[Required actions]
1. Retype the passage from the holiday eating post, starting with "Next week is" and going on through "you feel good!".
2. Answer these questions from the holiday eating post:
(a) What is the first lesson?
(b) What is the second lesson?
(c) Under the 80/20 rule, how many days of a week should be spent eating whole, natural foods?

[Document extract]
WOD 181115

Next week is Thanksgiving! First, where has this year gone? Second, we know that this time of year can be trickier than others to navigate from a nutritional perspective. Today, we’re going to discuss a few quick tricks that can help make the holidays a little easier on the waistline (and keep your performance in the gym rocking!).

The first lesson is this: You do you. No one likes to be the one turning down all the treats and second helpings at holiday meals, but damn, if you aren’t trying to do something for yourself. It’s amazing to me that people get shame for eating healthy or trying to watch the food that goes into their system. As people who are already (relatively) health conscious, own your stuff! You are not five years old, being required to clean your plate. Make the choices that you know will make you feel good!

This leads into the second lesson: don’t stress. So what if you have a piece of pie? So what if you get seconds on mashed potatoes? So what if you overeat Christmas cookies? You will not explode. You won’t suddenly gain ten pounds. You might not feel energetic and amazing afterwards - that’s sugar triggering your insulin response, in case you were wondering - but you’ll be okay. Eating a little “off-plan” for a day or two is not indicative of your bigger picture. Instead, try zooming out and looking at your eating habits over an entire week or entire month. The tried-and-true 80/20 rule is a pretty good one to follow here: if 80% of a week (5.5 days) you’re eating whole, natural foods including lots of veggies, lean meats, whole grains and healthy fats, the 1.5 days that you relax the rules a bit and have some egg nog and cookies or overdo it on tater tot hot dish isn’t going to do you in. Just have a plan to get back on track within the next few days.

[Extracted entries]

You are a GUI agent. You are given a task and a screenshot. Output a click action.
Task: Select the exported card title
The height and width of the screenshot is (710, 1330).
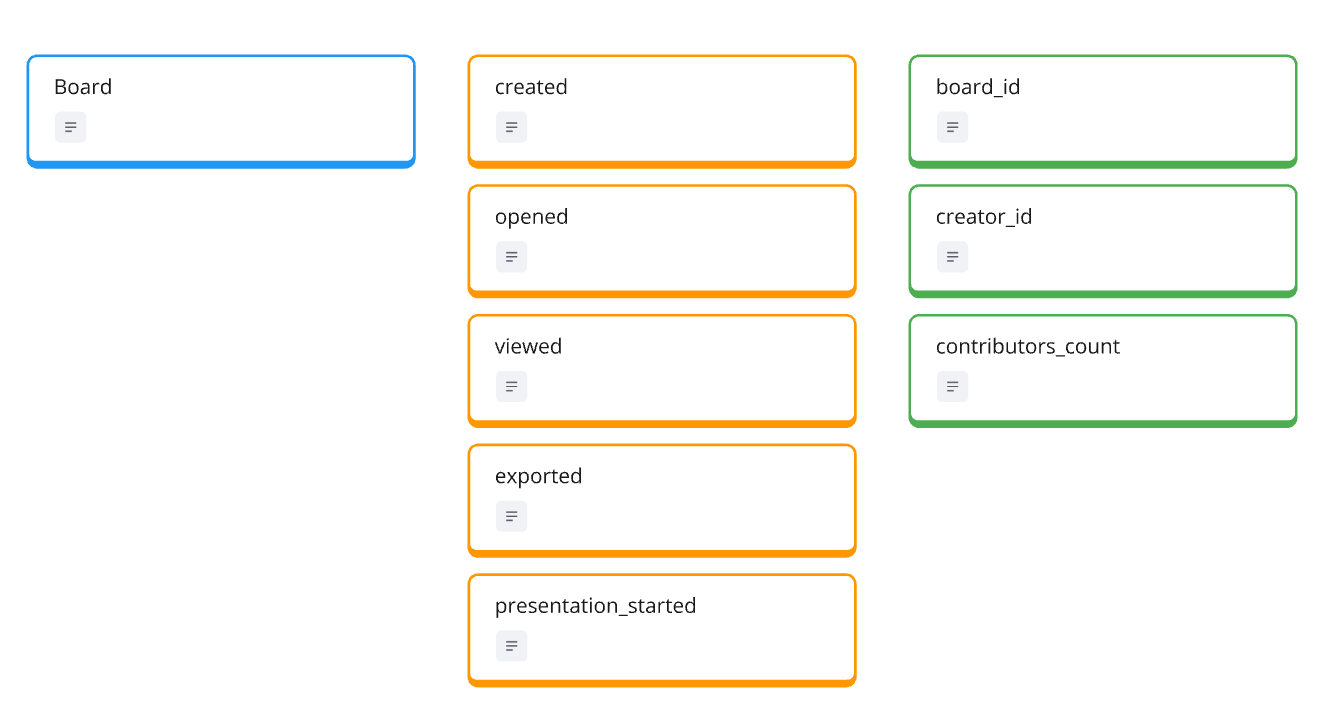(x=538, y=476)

---

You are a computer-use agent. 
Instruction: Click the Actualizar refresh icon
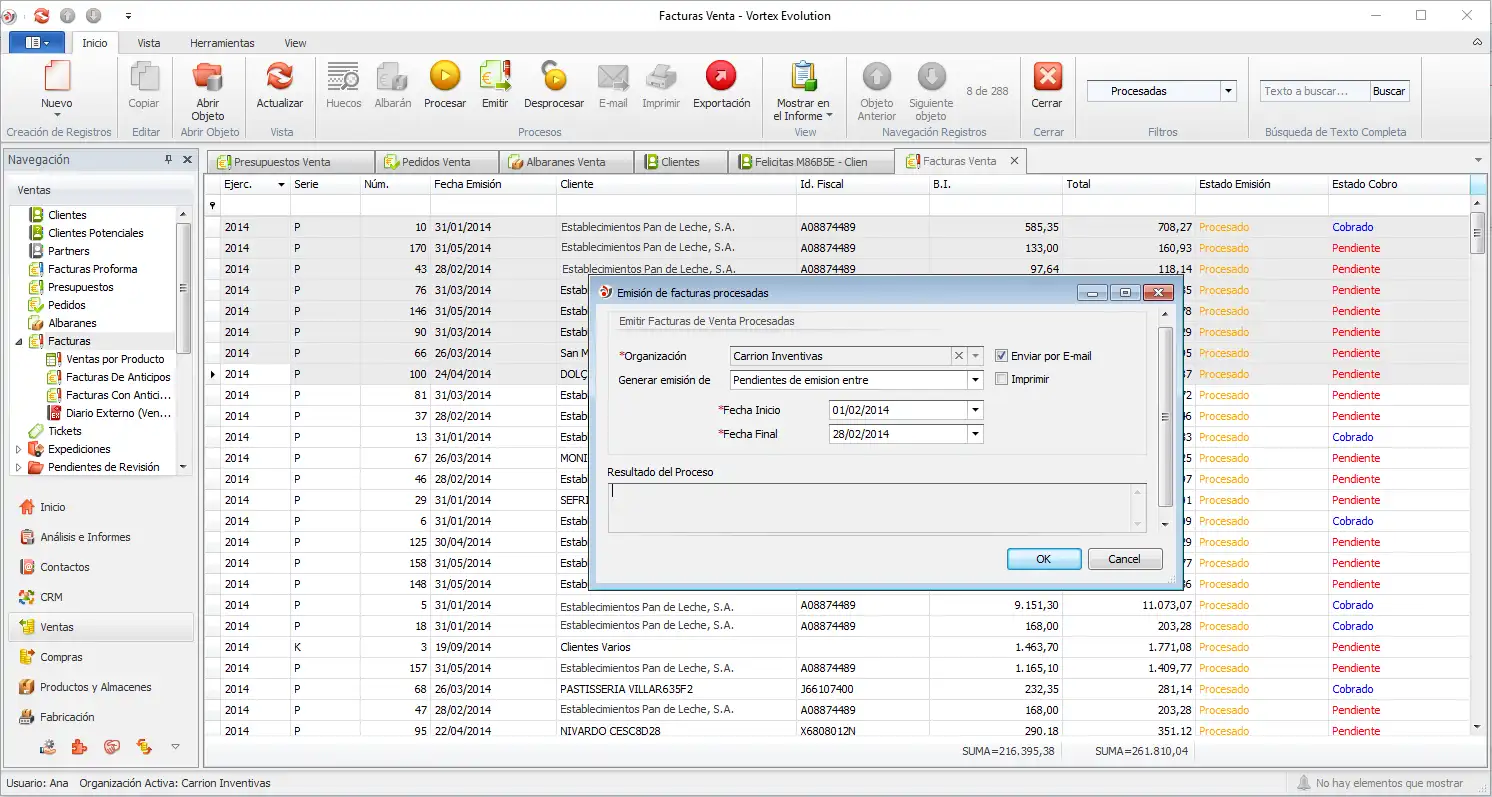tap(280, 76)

[Answers by task]
1.
Next week is Thanksgiving! First, where has this year gone? Second, we know that this time of year can be trickier than others to navigate from a nutritional perspective. Today, we’re going to discuss a few quick tricks that can help make the holidays a little easier on the waistline (and keep your performance in the gym rocking!).

The first lesson is this: You do you. No one likes to be the one turning down all the treats and second helpings at holiday meals, but damn, if you aren’t trying to do something for yourself. It’s amazing to me that people get shame for eating healthy or trying to watch the food that goes into their system. As people who are already (relatively) health conscious, own your stuff! You are not five years old, being required to clean your plate. Make the choices that you know will make you feel good!

2.
(a) You do you.
(b) Don't stress.
(c) 5.5 days